Car dealers argue that, because they invest millions in their franchises, they need assurances the big carmakers won't pull the rug out from under them. Forcing Ford and Chevy and Volkswagen and the rest to have a franchise agreement with the dealers gives them some degree of certainty.

They also argue that if a consumer ends up with a lemon, the dealer can be the advocate for the consumer.

A nice idea, if you think the dealer cares more about a customer who buys one new car a decade than the manufacturer who pushes thousands of cars through their lot every year.

What it comes down to is that the Utah franchise law is merely a buffer from economic Darwinism that no other industry in the state enjoys, and it's just one example of how the car dealers have written their own rules.

Ever try to buy a car in Utah on Sunday? Don't bother. Because in 2000, Larry Miller didn't want to have to open on Sunday, but he also didn't want to lose sales to competitors. So Utah law requires dealerships to close either Saturday or Sunday. They, of course, all pick Sunday.

And a car dealer trying to break into the market can't open a new lot within 10 miles of a dealership selling the same make of cars. The buffer had been 15 miles until it was shrunk two years ago.

Could you imagine the Legislature creating the same sort of no-fly zone for coffee shops, jewelers or any other businesses? Cities that tried to put the same kind of proximity restrictions on payday lenders were threatened with legislation pre-empting the ordinances because they were seen as anti-competitive.

That doesn't apply to car dealers.

We got here, as you have probably guessed, because of the muscle car dealers have on Capitol Hill. They pour money into campaigns, have high-profile representatives like Gail Miller and Karl Malone who have lawmakers' ears, and they engender goodwill by sponsoring sports teams, Scout troops and arts events in legislators' communities.

State Rep. Kim Coleman, R-West Jordan, who tried to get rid of the new-car franchise requirement in 2015 and 2016, kicked the hornet's nest and ended up in the middle of a brawl between Tesla and the car dealers.

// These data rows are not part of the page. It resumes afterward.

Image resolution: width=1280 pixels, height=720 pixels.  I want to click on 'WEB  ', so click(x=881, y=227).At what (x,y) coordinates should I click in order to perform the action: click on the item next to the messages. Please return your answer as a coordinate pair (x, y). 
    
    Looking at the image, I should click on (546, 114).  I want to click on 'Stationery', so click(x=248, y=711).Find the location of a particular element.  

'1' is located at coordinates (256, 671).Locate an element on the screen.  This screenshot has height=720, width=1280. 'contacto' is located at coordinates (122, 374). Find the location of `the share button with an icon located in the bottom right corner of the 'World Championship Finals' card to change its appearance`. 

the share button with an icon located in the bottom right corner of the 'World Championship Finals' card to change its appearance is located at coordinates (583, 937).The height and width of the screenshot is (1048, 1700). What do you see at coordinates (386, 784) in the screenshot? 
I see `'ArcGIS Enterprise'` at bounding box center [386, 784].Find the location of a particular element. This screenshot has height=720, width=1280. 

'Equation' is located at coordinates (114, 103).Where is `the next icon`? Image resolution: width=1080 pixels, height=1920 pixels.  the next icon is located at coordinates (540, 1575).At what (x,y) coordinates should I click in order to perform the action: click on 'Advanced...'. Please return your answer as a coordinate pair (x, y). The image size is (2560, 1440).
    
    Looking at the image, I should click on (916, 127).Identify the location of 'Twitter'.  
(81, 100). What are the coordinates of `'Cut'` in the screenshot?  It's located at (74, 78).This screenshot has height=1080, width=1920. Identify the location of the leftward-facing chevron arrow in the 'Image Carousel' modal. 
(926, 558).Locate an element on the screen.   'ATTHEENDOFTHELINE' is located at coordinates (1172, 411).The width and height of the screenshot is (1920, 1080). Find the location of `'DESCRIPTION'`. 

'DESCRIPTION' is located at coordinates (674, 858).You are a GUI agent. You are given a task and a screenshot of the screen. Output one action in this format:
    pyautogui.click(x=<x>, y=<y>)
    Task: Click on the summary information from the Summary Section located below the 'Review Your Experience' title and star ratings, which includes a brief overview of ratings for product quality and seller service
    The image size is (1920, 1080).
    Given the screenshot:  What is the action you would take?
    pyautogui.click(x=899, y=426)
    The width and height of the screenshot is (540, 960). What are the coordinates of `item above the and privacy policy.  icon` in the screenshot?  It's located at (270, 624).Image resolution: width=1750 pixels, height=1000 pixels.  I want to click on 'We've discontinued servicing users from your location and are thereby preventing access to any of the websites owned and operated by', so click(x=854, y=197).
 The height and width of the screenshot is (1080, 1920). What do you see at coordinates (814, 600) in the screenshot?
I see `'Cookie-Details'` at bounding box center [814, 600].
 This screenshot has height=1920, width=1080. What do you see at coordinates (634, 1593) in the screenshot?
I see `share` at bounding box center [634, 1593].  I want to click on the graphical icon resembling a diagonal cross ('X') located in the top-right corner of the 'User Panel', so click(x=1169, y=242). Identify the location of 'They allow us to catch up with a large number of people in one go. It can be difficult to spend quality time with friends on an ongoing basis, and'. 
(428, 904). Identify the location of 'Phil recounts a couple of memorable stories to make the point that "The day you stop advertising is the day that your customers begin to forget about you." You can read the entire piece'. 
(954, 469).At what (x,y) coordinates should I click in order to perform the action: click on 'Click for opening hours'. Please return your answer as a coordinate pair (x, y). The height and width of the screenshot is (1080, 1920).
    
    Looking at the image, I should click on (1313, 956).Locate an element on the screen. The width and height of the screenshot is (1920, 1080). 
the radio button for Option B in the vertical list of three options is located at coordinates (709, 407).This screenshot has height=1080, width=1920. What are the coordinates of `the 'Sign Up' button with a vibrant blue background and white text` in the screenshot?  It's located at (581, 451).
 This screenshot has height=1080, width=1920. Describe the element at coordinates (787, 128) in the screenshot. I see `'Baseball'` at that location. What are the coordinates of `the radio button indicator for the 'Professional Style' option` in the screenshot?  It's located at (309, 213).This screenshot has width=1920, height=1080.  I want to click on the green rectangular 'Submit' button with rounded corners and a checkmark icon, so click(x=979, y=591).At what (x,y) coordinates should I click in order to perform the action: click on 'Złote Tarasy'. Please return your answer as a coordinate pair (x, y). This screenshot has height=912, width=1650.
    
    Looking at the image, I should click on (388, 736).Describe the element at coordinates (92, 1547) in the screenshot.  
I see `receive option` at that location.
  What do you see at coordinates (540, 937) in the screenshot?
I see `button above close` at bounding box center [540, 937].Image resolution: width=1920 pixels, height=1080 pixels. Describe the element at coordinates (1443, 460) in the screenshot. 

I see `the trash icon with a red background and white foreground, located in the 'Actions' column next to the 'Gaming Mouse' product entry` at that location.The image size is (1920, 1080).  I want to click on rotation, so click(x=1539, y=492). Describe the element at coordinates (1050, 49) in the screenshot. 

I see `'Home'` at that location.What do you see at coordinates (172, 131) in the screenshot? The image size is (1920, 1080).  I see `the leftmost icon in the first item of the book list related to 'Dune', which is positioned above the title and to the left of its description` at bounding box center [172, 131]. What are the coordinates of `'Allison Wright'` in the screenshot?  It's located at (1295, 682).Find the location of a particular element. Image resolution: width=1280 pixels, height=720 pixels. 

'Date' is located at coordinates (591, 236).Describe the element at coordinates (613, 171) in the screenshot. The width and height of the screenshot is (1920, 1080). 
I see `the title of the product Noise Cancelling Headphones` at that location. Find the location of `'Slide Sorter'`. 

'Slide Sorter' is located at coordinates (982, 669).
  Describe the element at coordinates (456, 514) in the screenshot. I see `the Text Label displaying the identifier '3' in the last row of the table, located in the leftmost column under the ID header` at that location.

Now, with the Supreme Court having ruled, she'll likely try again next year to clarify the law so that Tesla can sell new cars in the state, and she shouldn't stop with just Tesla.

It makes sense. If franchised dealerships really are good for customers, then they don't have anything to worry about — they'll survive and continue to thrive. If manufacturers selling directly to customers is the best way, it shouldn't be limited to Tesla; let Toyota and Honda and Ford do it, too.

Just because things have been done one way for years doesn't mean it's the only way, or even the best way, for the future.

Tesla has demonstrated that much by putting a premium on innovation.

I witnessed it firsthand as I slammed on the pedal and blew along Interstate 80, the acceleration pushing me back into the seat. I flipped on the self-driving feature, let go of the wheel and silently breezed past a row of semi-trucks. "This is going to change America," my kid said from the back seat.

He might be right — if we can get the politicians out of the way.